Turn the lines below into a Markdown table with two columns, Row and Line, giving each line a row number and omitting blank lines.
────────────────────────────────────────
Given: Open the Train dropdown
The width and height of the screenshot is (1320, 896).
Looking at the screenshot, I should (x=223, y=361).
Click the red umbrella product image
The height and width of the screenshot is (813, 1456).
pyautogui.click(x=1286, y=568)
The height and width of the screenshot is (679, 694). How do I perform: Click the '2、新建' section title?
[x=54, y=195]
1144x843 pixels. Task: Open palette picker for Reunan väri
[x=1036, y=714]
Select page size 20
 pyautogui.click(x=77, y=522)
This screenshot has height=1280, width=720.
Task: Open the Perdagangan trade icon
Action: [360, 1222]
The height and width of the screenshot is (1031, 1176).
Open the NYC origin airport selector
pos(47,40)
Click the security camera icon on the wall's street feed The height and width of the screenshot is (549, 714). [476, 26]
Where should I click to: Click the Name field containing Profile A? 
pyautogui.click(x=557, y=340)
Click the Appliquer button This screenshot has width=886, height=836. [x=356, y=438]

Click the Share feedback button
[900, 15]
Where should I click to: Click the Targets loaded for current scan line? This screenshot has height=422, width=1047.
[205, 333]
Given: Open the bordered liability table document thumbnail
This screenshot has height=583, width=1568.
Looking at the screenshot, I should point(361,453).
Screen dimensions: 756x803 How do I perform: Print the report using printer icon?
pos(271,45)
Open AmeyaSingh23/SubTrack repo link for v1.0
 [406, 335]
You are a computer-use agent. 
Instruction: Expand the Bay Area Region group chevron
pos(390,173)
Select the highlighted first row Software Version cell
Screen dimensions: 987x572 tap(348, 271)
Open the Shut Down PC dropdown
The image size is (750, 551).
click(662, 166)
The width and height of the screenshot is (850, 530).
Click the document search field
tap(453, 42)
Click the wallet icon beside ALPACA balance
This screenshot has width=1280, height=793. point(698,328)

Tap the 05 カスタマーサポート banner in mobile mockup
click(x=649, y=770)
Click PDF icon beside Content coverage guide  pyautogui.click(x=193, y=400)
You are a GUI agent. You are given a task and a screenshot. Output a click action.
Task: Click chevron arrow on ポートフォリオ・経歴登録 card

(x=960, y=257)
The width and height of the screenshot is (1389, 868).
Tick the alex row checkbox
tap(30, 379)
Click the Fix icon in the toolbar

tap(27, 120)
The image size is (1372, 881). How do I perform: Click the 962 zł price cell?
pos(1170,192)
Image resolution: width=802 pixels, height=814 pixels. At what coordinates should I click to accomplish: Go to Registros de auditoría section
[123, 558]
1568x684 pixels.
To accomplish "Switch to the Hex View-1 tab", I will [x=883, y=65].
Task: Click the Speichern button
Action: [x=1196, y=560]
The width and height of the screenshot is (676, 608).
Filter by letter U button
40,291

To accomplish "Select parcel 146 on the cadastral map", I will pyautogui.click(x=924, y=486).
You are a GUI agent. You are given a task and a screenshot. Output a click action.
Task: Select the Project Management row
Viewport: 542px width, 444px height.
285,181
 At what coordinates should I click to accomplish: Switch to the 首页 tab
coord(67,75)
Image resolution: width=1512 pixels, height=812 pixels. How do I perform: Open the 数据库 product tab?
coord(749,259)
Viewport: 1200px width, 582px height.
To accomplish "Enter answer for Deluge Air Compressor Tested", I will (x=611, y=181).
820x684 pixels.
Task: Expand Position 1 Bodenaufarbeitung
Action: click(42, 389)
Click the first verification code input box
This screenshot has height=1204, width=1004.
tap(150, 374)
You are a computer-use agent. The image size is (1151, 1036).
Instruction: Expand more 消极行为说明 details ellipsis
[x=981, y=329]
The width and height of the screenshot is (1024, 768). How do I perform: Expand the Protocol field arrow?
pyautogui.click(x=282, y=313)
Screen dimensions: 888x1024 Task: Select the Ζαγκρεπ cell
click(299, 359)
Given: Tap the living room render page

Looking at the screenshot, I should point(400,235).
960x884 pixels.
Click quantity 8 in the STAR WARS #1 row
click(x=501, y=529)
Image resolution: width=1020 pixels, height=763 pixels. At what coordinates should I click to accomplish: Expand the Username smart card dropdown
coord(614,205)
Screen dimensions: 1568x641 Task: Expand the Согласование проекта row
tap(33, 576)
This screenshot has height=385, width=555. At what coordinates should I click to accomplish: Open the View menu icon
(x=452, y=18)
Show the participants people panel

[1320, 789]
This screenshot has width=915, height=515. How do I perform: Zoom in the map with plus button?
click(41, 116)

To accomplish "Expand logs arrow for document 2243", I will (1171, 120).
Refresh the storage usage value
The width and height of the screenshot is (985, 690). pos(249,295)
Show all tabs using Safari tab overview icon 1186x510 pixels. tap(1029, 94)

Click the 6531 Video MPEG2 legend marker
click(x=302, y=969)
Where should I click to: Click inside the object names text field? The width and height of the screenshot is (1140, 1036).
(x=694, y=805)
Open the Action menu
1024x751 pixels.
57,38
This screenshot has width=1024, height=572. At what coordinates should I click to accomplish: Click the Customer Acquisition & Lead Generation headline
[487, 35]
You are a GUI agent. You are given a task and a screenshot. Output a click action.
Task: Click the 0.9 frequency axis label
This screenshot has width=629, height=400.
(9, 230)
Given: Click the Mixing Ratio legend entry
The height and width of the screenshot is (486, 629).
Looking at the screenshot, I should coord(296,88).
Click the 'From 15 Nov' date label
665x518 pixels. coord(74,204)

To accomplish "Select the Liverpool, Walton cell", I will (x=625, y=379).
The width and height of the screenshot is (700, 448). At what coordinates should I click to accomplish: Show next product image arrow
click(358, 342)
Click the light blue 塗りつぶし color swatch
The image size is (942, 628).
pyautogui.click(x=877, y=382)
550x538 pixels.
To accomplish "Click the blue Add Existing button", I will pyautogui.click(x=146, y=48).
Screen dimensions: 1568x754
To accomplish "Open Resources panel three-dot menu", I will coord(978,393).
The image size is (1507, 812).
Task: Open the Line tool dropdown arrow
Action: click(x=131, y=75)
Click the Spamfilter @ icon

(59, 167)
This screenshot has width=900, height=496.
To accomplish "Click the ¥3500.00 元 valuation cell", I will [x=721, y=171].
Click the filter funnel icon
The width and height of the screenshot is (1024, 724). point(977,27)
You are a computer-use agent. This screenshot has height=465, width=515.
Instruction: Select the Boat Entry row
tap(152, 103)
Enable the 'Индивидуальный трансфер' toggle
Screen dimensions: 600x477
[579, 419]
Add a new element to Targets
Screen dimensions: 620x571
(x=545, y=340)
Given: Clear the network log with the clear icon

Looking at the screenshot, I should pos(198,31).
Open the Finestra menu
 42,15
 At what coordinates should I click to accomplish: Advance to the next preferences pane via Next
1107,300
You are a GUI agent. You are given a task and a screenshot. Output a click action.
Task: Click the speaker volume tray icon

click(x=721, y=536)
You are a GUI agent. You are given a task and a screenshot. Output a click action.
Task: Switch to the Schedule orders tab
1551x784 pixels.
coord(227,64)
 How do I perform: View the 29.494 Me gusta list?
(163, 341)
────────────────────────────────────────
* [Exercise result]
| Row | Line |
|---|---|
| 1 | Given: Open the Train dropdown |
| 2 | The width and height of the screenshot is (1320, 896). |
| 3 | Looking at the screenshot, I should (x=223, y=361). |
| 4 | Click the red umbrella product image |
| 5 | The height and width of the screenshot is (813, 1456). |
| 6 | pyautogui.click(x=1286, y=568) |
| 7 | The height and width of the screenshot is (679, 694). How do I perform: Click the '2、新建' section title? |
| 8 | [x=54, y=195] |
| 9 | 1144x843 pixels. Task: Open palette picker for Reunan väri |
| 10 | [x=1036, y=714] |
| 11 | Select page size 20 |
| 12 |  pyautogui.click(x=77, y=522) |
| 13 | This screenshot has height=1280, width=720. |
| 14 | Task: Open the Perdagangan trade icon |
| 15 | Action: [360, 1222] |
| 16 | The height and width of the screenshot is (1031, 1176). |
| 17 | Open the NYC origin airport selector |
| 18 | pos(47,40) |
| 19 | Click the security camera icon on the wall's street feed The height and width of the screenshot is (549, 714). [476, 26] |
| 20 | Where should I click to: Click the Name field containing Profile A?  |
| 21 | pyautogui.click(x=557, y=340) |
| 22 | Click the Appliquer button This screenshot has width=886, height=836. [x=356, y=438] |
| 23 | Click the Share feedback button |
| 24 | [900, 15] |
| 25 | Where should I click to: Click the Targets loaded for current scan line? This screenshot has height=422, width=1047. |
| 26 | [205, 333] |
| 27 | Given: Open the bordered liability table document thumbnail |
| 28 | This screenshot has height=583, width=1568. |
| 29 | Looking at the screenshot, I should point(361,453). |
| 30 | Screen dimensions: 756x803 How do I perform: Print the report using printer icon? |
| 31 | pos(271,45) |
| 32 | Open AmeyaSingh23/SubTrack repo link for v1.0 |
| 33 |  [406, 335] |
| 34 | You are a computer-use agent.  |
| 35 | Instruction: Expand the Bay Area Region group chevron |
| 36 | pos(390,173) |
| 37 | Select the highlighted first row Software Version cell |
| 38 | Screen dimensions: 987x572 tap(348, 271) |
| 39 | Open the Shut Down PC dropdown |
| 40 | The image size is (750, 551). |
| 41 | click(662, 166) |
| 42 | The width and height of the screenshot is (850, 530). |
| 43 | Click the document search field |
| 44 | tap(453, 42) |
| 45 | Click the wallet icon beside ALPACA balance |
| 46 | This screenshot has width=1280, height=793. point(698,328) |
| 47 | Tap the 05 カスタマーサポート banner in mobile mockup |
| 48 | click(x=649, y=770) |
| 49 | Click PDF icon beside Content coverage guide  pyautogui.click(x=193, y=400) |
| 50 | You are a GUI agent. You are given a task and a screenshot. Output a click action. |
| 51 | Task: Click chevron arrow on ポートフォリオ・経歴登録 card |
| 52 | (x=960, y=257) |
| 53 | The width and height of the screenshot is (1389, 868). |
| 54 | Tick the alex row checkbox |
| 55 | tap(30, 379) |
| 56 | Click the Fix icon in the toolbar |
| 57 | tap(27, 120) |
| 58 | The image size is (1372, 881). How do I perform: Click the 962 zł price cell? |
| 59 | pos(1170,192) |
| 60 | Image resolution: width=802 pixels, height=814 pixels. At what coordinates should I click to accomplish: Go to Registros de auditoría section |
| 61 | [123, 558] |
| 62 | 1568x684 pixels. |
| 63 | To accomplish "Switch to the Hex View-1 tab", I will [x=883, y=65]. |
| 64 | Task: Click the Speichern button |
| 65 | Action: [x=1196, y=560] |
| 66 | The width and height of the screenshot is (676, 608). |
| 67 | Filter by letter U button |
| 68 | 40,291 |
| 69 | To accomplish "Select parcel 146 on the cadastral map", I will pyautogui.click(x=924, y=486). |
| 70 | You are a GUI agent. You are given a task and a screenshot. Output a click action. |
| 71 | Task: Select the Project Management row |
| 72 | Viewport: 542px width, 444px height. |
| 73 | 285,181 |
| 74 |  At what coordinates should I click to accomplish: Switch to the 首页 tab |
| 75 | coord(67,75) |
| 76 | Image resolution: width=1512 pixels, height=812 pixels. How do I perform: Open the 数据库 product tab? |
| 77 | coord(749,259) |
| 78 | Viewport: 1200px width, 582px height. |
| 79 | To accomplish "Enter answer for Deluge Air Compressor Tested", I will (x=611, y=181). |
| 80 | 820x684 pixels. |
| 81 | Task: Expand Position 1 Bodenaufarbeitung |
| 82 | Action: click(42, 389) |
| 83 | Click the first verification code input box |
| 84 | This screenshot has height=1204, width=1004. |
| 85 | tap(150, 374) |
| 86 | You are a computer-use agent. The image size is (1151, 1036). |
| 87 | Instruction: Expand more 消极行为说明 details ellipsis |
| 88 | [x=981, y=329] |
| 89 | The width and height of the screenshot is (1024, 768). How do I perform: Expand the Protocol field arrow? |
| 90 | pyautogui.click(x=282, y=313) |
| 91 | Screen dimensions: 888x1024 Task: Select the Ζαγκρεπ cell |
| 92 | click(299, 359) |
| 93 | Given: Tap the living room render page |
| 94 | Looking at the screenshot, I should point(400,235). |
| 95 | 960x884 pixels. |
| 96 | Click quantity 8 in the STAR WARS #1 row |
| 97 | click(x=501, y=529) |
| 98 | Image resolution: width=1020 pixels, height=763 pixels. At what coordinates should I click to accomplish: Expand the Username smart card dropdown |
| 99 | coord(614,205) |
| 100 | Screen dimensions: 1568x641 Task: Expand the Согласование проекта row |
| 101 | tap(33, 576) |
| 102 | This screenshot has height=385, width=555. At what coordinates should I click to accomplish: Open the View menu icon |
| 103 | (x=452, y=18) |
| 104 | Show the participants people panel |
| 105 | [1320, 789] |
| 106 | This screenshot has width=915, height=515. How do I perform: Zoom in the map with plus button? |
| 107 | click(41, 116) |
| 108 | To accomplish "Expand logs arrow for document 2243", I will (1171, 120). |
| 109 | Refresh the storage usage value |
| 110 | The width and height of the screenshot is (985, 690). pos(249,295) |
| 111 | Show all tabs using Safari tab overview icon 1186x510 pixels. tap(1029, 94) |
| 112 | Click the 6531 Video MPEG2 legend marker |
| 113 | click(x=302, y=969) |
| 114 | Where should I click to: Click inside the object names text field? The width and height of the screenshot is (1140, 1036). |
| 115 | (x=694, y=805) |
| 116 | Open the Action menu |
| 117 | 1024x751 pixels. |
| 118 | 57,38 |
| 119 | This screenshot has width=1024, height=572. At what coordinates should I click to accomplish: Click the Customer Acquisition & Lead Generation headline |
| 120 | [487, 35] |
| 121 | You are a GUI agent. You are given a task and a screenshot. Output a click action. |
| 122 | Task: Click the 0.9 frequency axis label |
| 123 | This screenshot has width=629, height=400. |
| 124 | (9, 230) |
| 125 | Given: Click the Mixing Ratio legend entry |
| 126 | The height and width of the screenshot is (486, 629). |
| 127 | Looking at the screenshot, I should coord(296,88). |
| 128 | Click the 'From 15 Nov' date label |
| 129 | 665x518 pixels. coord(74,204) |
| 130 | To accomplish "Select the Liverpool, Walton cell", I will (x=625, y=379). |
| 131 | The width and height of the screenshot is (700, 448). At what coordinates should I click to accomplish: Show next product image arrow |
| 132 | click(358, 342) |
| 133 | Click the light blue 塗りつぶし color swatch |
| 134 | The image size is (942, 628). |
| 135 | pyautogui.click(x=877, y=382) |
| 136 | 550x538 pixels. |
| 137 | To accomplish "Click the blue Add Existing button", I will pyautogui.click(x=146, y=48). |
| 138 | Screen dimensions: 1568x754 |
| 139 | To accomplish "Open Resources panel three-dot menu", I will coord(978,393). |
| 140 | The image size is (1507, 812). |
| 141 | Task: Open the Line tool dropdown arrow |
| 142 | Action: click(x=131, y=75) |
| 143 | Click the Spamfilter @ icon |
| 144 | (59, 167) |
| 145 | This screenshot has width=900, height=496. |
| 146 | To accomplish "Click the ¥3500.00 元 valuation cell", I will [x=721, y=171]. |
| 147 | Click the filter funnel icon |
| 148 | The width and height of the screenshot is (1024, 724). point(977,27) |
| 149 | You are a computer-use agent. This screenshot has height=465, width=515. |
| 150 | Instruction: Select the Boat Entry row |
| 151 | tap(152, 103) |
| 152 | Enable the 'Индивидуальный трансфер' toggle |
| 153 | Screen dimensions: 600x477 |
| 154 | [579, 419] |
| 155 | Add a new element to Targets |
| 156 | Screen dimensions: 620x571 |
| 157 | (x=545, y=340) |
| 158 | Given: Clear the network log with the clear icon |
| 159 | Looking at the screenshot, I should pos(198,31). |
| 160 | Open the Finestra menu |
| 161 |  42,15 |
| 162 |  At what coordinates should I click to accomplish: Advance to the next preferences pane via Next |
| 163 | 1107,300 |
| 164 | You are a GUI agent. You are given a task and a screenshot. Output a click action. |
| 165 | Task: Click the speaker volume tray icon |
| 166 | click(x=721, y=536) |
| 167 | You are a GUI agent. You are given a task and a screenshot. Output a click action. |
| 168 | Task: Switch to the Schedule orders tab |
| 169 | 1551x784 pixels. |
| 170 | coord(227,64) |
| 171 |  How do I perform: View the 29.494 Me gusta list? |
| 172 | (163, 341) |